• [What you are asked to do] If a line in the entries below holds the string "agent", copy it.

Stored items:
════════

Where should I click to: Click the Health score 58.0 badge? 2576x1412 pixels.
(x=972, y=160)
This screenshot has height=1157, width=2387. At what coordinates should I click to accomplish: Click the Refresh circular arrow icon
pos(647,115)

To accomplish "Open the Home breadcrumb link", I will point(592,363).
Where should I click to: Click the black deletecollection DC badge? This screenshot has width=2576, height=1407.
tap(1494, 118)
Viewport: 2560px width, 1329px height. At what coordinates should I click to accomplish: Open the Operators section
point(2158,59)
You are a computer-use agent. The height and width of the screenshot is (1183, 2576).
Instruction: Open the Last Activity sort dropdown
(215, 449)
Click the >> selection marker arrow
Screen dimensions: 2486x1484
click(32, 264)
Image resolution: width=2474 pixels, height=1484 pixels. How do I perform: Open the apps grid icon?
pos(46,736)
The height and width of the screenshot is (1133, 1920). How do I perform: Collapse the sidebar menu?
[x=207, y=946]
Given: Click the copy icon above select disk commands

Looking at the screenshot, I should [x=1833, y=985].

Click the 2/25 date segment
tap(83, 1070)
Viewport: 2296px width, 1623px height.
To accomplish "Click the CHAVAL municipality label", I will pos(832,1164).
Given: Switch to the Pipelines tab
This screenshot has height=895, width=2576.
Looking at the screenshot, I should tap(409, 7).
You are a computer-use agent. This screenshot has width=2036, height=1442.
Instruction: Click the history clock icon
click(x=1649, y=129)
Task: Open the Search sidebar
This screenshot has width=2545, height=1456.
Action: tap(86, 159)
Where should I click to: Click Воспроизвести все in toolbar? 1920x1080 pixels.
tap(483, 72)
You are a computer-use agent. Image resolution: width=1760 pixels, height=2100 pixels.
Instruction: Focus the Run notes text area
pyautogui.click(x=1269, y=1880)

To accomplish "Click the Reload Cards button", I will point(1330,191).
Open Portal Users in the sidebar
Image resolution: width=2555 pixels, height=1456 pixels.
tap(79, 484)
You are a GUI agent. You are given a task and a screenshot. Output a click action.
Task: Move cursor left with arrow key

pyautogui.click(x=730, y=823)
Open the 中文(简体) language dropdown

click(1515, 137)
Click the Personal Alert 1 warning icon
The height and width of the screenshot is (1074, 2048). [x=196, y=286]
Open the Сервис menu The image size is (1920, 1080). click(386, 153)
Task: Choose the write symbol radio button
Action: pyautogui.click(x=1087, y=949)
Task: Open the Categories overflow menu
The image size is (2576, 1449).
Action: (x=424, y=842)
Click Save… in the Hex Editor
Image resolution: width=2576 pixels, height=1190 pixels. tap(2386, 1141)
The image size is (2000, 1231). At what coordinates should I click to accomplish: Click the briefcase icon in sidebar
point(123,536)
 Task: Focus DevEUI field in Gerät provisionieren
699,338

════════

• [Answer for the task]
You are a computer-use agent. The height and width of the screenshot is (1183, 2576).
You are a computer-use agent. This screenshot has width=2036, height=1442.
You are a computer-use agent. Image resolution: width=1760 pixels, height=2100 pixels.
You are a GUI agent. You are given a task and a screenshot. Output a click action.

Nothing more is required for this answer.